#### Input for this task ####

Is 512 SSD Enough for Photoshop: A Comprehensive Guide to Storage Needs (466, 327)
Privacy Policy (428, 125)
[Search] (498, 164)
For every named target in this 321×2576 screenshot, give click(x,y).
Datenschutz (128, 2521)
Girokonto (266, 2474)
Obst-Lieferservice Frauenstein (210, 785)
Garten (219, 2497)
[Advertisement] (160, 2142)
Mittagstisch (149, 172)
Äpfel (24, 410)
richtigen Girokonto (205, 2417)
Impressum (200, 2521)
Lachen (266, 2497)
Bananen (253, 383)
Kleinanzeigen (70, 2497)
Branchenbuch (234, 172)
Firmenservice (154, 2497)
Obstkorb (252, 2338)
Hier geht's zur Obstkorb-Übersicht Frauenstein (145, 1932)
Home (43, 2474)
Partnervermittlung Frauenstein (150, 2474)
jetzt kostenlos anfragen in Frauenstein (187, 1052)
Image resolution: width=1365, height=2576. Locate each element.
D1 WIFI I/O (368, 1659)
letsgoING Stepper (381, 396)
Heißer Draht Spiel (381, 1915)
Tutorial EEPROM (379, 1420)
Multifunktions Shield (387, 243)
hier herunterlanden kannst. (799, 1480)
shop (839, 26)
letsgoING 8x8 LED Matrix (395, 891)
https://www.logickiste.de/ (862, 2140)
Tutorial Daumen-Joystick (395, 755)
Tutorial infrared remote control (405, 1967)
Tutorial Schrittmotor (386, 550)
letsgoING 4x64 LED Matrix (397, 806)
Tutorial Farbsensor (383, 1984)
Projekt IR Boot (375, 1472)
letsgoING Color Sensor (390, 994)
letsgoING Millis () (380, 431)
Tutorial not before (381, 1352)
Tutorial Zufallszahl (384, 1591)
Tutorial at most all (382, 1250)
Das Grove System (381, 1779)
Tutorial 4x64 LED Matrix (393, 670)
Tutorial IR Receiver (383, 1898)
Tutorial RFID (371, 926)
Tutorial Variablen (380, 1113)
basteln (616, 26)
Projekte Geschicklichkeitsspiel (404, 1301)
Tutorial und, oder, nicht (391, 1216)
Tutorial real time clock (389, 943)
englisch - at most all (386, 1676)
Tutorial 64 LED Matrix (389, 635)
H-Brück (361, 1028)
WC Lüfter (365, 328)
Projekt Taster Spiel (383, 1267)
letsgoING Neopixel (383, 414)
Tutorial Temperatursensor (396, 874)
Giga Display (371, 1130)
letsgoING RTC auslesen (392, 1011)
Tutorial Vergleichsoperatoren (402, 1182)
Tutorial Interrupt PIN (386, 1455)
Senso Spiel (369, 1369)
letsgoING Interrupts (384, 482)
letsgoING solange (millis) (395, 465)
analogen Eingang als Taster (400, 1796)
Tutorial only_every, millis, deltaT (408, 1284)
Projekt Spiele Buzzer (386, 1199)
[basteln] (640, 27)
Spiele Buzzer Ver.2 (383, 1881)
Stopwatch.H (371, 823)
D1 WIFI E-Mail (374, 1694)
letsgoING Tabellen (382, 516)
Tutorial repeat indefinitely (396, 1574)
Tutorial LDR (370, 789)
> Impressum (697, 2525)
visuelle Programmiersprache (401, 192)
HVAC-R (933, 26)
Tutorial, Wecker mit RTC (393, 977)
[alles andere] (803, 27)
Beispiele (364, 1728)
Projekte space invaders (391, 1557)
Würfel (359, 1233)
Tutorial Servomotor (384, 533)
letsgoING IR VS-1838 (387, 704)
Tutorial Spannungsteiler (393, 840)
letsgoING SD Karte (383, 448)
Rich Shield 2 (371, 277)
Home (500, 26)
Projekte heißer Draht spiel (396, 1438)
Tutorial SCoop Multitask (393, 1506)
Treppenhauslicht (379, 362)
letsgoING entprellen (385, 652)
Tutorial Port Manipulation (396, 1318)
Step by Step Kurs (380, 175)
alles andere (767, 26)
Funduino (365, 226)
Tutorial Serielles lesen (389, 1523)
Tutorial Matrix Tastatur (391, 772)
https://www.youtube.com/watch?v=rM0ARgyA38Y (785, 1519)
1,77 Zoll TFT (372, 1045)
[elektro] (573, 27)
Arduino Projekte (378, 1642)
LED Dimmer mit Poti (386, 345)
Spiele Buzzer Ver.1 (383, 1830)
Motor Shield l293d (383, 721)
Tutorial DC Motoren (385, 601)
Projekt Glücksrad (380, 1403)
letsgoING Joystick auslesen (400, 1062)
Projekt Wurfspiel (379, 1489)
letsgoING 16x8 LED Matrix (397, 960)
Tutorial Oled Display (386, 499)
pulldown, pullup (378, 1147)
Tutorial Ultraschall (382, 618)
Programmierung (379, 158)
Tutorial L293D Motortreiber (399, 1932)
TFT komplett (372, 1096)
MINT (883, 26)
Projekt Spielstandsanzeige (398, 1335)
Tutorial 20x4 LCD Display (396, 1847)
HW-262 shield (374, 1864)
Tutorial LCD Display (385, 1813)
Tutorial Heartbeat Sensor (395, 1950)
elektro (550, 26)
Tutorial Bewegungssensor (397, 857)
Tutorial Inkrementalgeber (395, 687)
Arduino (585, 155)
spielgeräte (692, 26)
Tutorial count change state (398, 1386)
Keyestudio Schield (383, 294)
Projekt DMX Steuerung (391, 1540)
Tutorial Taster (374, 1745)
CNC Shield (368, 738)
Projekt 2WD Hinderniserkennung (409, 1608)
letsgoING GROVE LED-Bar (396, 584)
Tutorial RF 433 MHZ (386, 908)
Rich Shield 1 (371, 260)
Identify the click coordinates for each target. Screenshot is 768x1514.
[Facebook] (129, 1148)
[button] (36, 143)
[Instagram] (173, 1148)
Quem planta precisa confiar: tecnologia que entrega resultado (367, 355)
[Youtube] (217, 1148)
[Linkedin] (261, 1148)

####

(Work to complete): Please return every line from the first one in the records above down to the line containing "Projekt Taster Spiel (383, 1267)", including both, exactly as written and nothing more.

(Problem solution):
Is 512 SSD Enough for Photoshop: A Comprehensive Guide to Storage Needs (466, 327)
Privacy Policy (428, 125)
[Search] (498, 164)
For every named target in this 321×2576 screenshot, give click(x,y).
Datenschutz (128, 2521)
Girokonto (266, 2474)
Obst-Lieferservice Frauenstein (210, 785)
Garten (219, 2497)
[Advertisement] (160, 2142)
Mittagstisch (149, 172)
Äpfel (24, 410)
richtigen Girokonto (205, 2417)
Impressum (200, 2521)
Lachen (266, 2497)
Bananen (253, 383)
Kleinanzeigen (70, 2497)
Branchenbuch (234, 172)
Firmenservice (154, 2497)
Obstkorb (252, 2338)
Hier geht's zur Obstkorb-Übersicht Frauenstein (145, 1932)
Home (43, 2474)
Partnervermittlung Frauenstein (150, 2474)
jetzt kostenlos anfragen in Frauenstein (187, 1052)
Image resolution: width=1365, height=2576. Locate each element.
D1 WIFI I/O (368, 1659)
letsgoING Stepper (381, 396)
Heißer Draht Spiel (381, 1915)
Tutorial EEPROM (379, 1420)
Multifunktions Shield (387, 243)
hier herunterlanden kannst. (799, 1480)
shop (839, 26)
letsgoING 8x8 LED Matrix (395, 891)
https://www.logickiste.de/ (862, 2140)
Tutorial Daumen-Joystick (395, 755)
Tutorial infrared remote control (405, 1967)
Tutorial Schrittmotor (386, 550)
letsgoING 4x64 LED Matrix (397, 806)
Tutorial Farbsensor (383, 1984)
Projekt IR Boot (375, 1472)
letsgoING Color Sensor (390, 994)
letsgoING Millis () (380, 431)
Tutorial not before (381, 1352)
Tutorial Zufallszahl (384, 1591)
Tutorial at most all (382, 1250)
Das Grove System (381, 1779)
Tutorial 4x64 LED Matrix (393, 670)
Tutorial IR Receiver (383, 1898)
Tutorial RFID (371, 926)
Tutorial Variablen (380, 1113)
basteln (616, 26)
Projekte Geschicklichkeitsspiel (404, 1301)
Tutorial und, oder, nicht (391, 1216)
Tutorial real time clock (389, 943)
englisch - at most all (386, 1676)
Tutorial 64 LED Matrix (389, 635)
H-Brück (361, 1028)
WC Lüfter (365, 328)
Projekt Taster Spiel (383, 1267)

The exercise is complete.